As part of the accusation, Assistant US Attorney Emil Bove said Valladares —who was a regional commander of the special criminal investigations unit (Dirección Nacional de Investigación Criminal – DNIC) in San Pedro Sula— committed murder for the once powerful Cachiros drug trafficking organization, reported La Prensa.
“The defendant’s conduct was not limited to simply helping transport narcotics or providing information to drug traffickers,” Bove wrote in a September 10 letter addressed to the judge in the case. “The defendant participated in several murders in furtherance of the drug-trafficking conspiracy.”
On one occasion in October 2011, Valladares mounted a death squad partly composed of police officers to assassinate a Cachiros’ rival known as “El Sapo,” or “The Toad.” The former Honduran cop drove the then-Cachiros leader Devis Leonel Rivera Maradiaga “so they could witness a mass attack on rival drug traffickers,” reads Bove’s letter.
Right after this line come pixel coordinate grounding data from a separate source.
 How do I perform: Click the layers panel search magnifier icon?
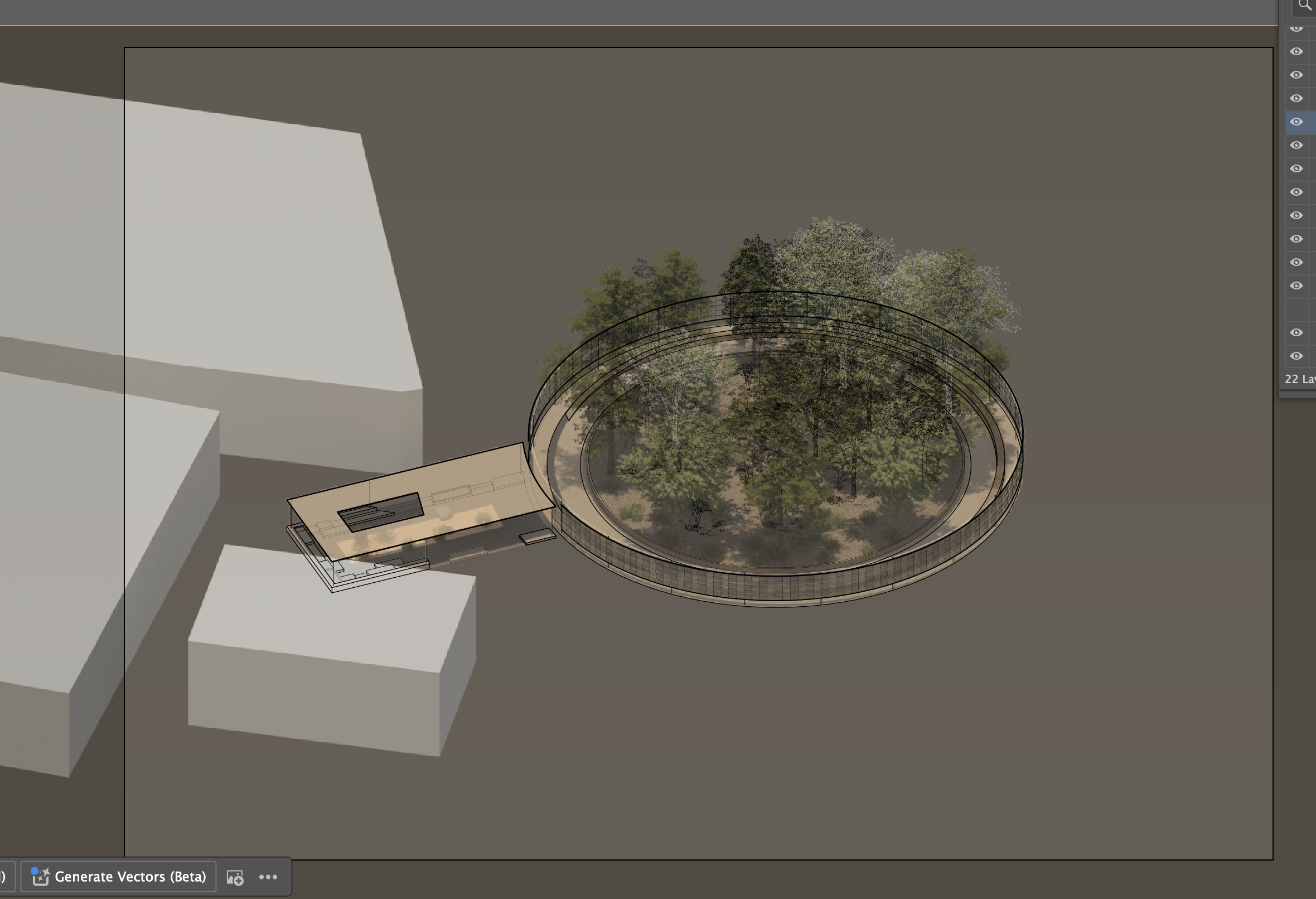(x=1304, y=6)
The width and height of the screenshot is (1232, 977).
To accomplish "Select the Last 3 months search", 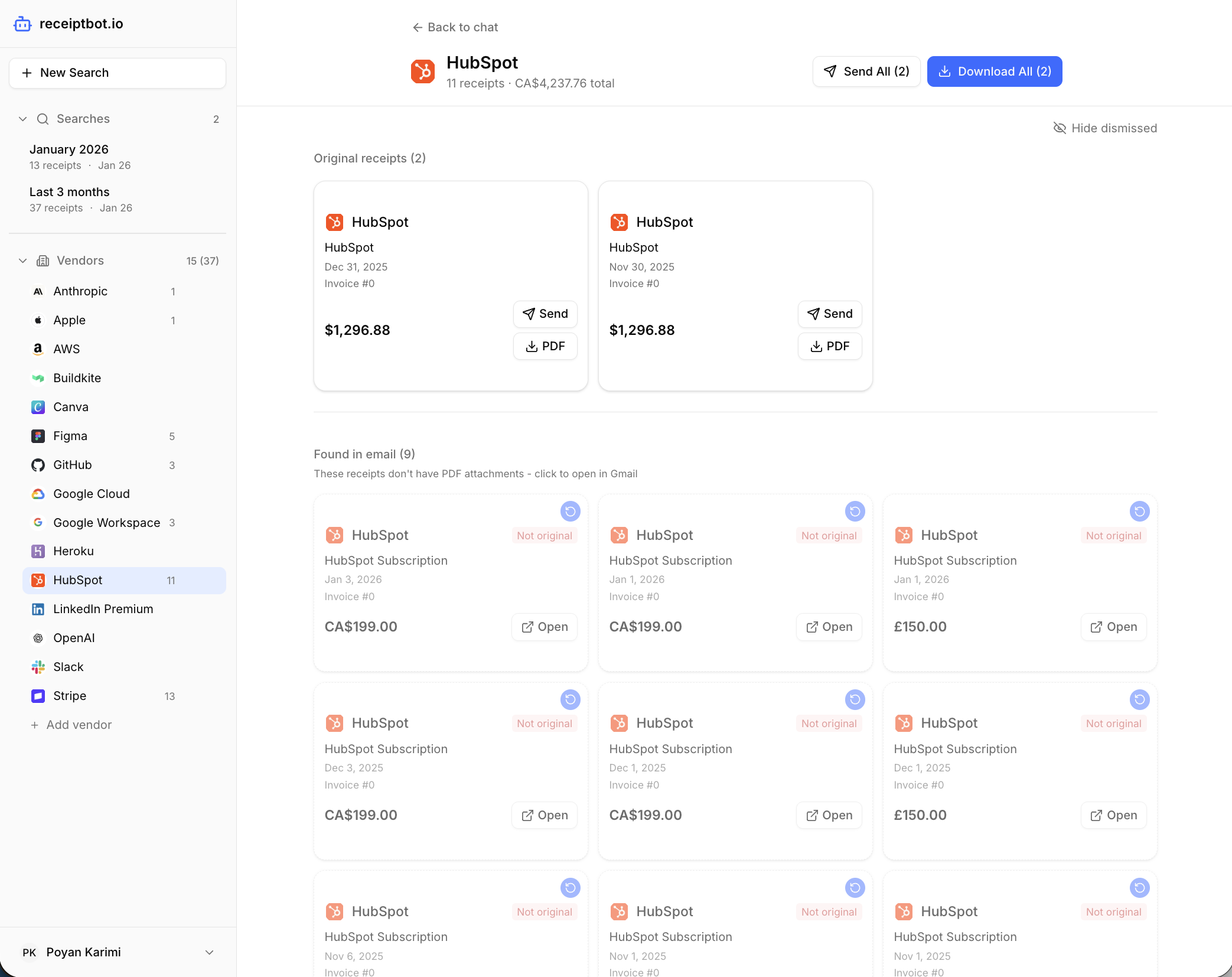I will [x=69, y=192].

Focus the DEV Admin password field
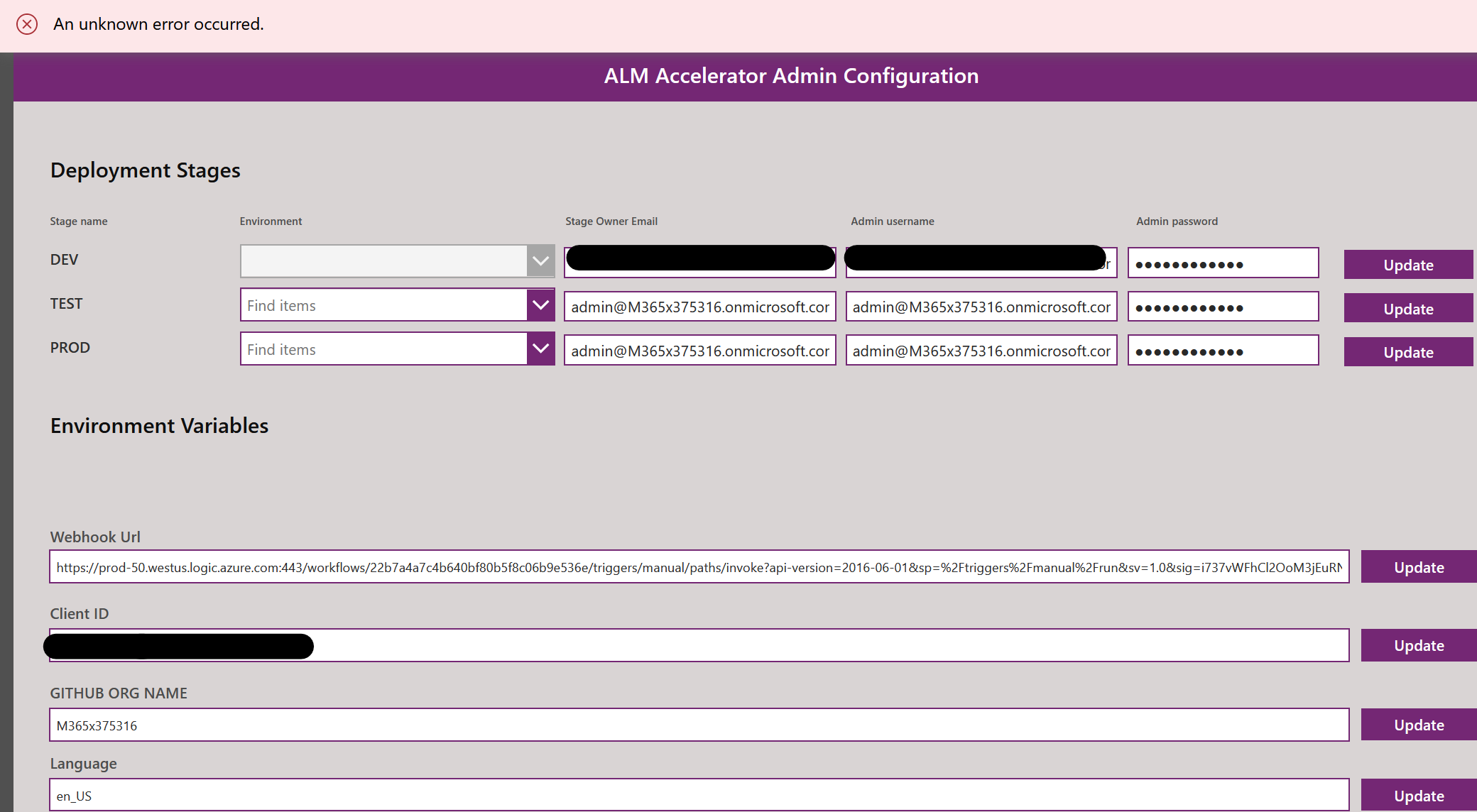click(1222, 263)
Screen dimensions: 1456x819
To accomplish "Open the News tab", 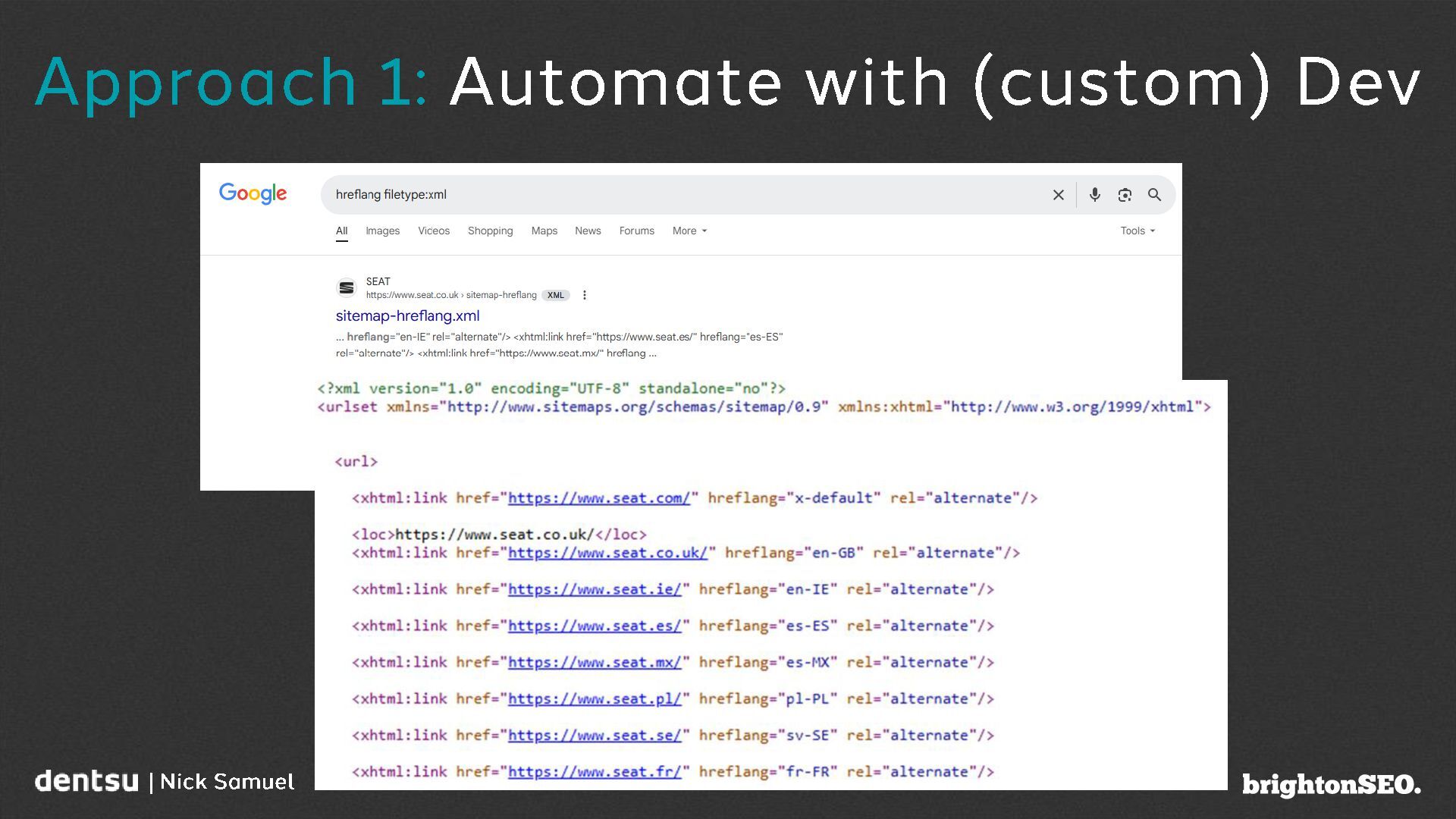I will tap(588, 231).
In a scene resembling that from a Hollywood movie, after arriving at the point of attack, the two men watched from a safe distance as a firefight left six dead.
“You’re about to hear what war sounds like,” Valladares told Rivera Maradiaga, according to La Prensa.
Valladares, who pleaded guilty in May 2018 and admitted to conspiring with the Cachiros for nearly a decade, also recruited between eight and ten police commissioners for the Cachiros, according to El Heraldo. Once on the Cachiros’ payroll, these commissioners were tasked with ensuring the safe passage of drug shipments.
Valladares is among several former Honduran police officers to face US charges stemming from the testimony of Rivera Maradiaga, whose cooperation with the DEA has rocked Honduran elites and landed the son of former President Porfirio Lobo in jail.
Last month, in a letter to the judge in charge of the case, Valladares’ defense attorney admitted that his client “made the terrible mistake of doing favors for the people who controlled drug trafficking with the active assistance of the Government of Honduras.”
But the attorney argued that there was “no turning back” once the initial mistake had been made and asked for a lighter sentence of five years, rather than the 14 to 17.5 years the government prosecutor Bove recommended.
“It is clear that if he did not continue to work with Leonel Rivera and his associates, he would have been deemed a security risk and murdered,” the defense lawyer’s letter reads.
InSight Crime Analysis
The depth of corruption revealed by Bove’s letter and the case, in general, is striking. By using even the highest ranks of the national police as recruitment pools to carry out the Cachiros’ dirty work, Valladares illustrated what could be considered the deepest possible level of collusion between police and organized crime.
Valladares’ is not an isolated case. In 2014, the government shut down the entire DNIC and suspended its 1,400 employees due to suspected collusion with criminal groups.
SEE ALSO: Honduras News and Profiles
Such profound corruption has not disappeared in recent years. A special commission has purged over 5,000 police officers since 2016, many on suspicion of corruption.
Omar Rivera, the head of the commission, recently told InSight Crime that police ties with organized crime in the country were “historically institutionalized.” Rivera called it “a fraternal relationship.”
Despite the gravity of the situation, the political will needed to lastingly deal with corruption appears lacking. Honduran President Juan Orlando Hernández had promised to tackle the issue during his campaign in 2017, but his contested reelection has left him with little political capital. What’s more, Hernández’ own brother has been implicated by Rivera Maradiaga’s court testimony.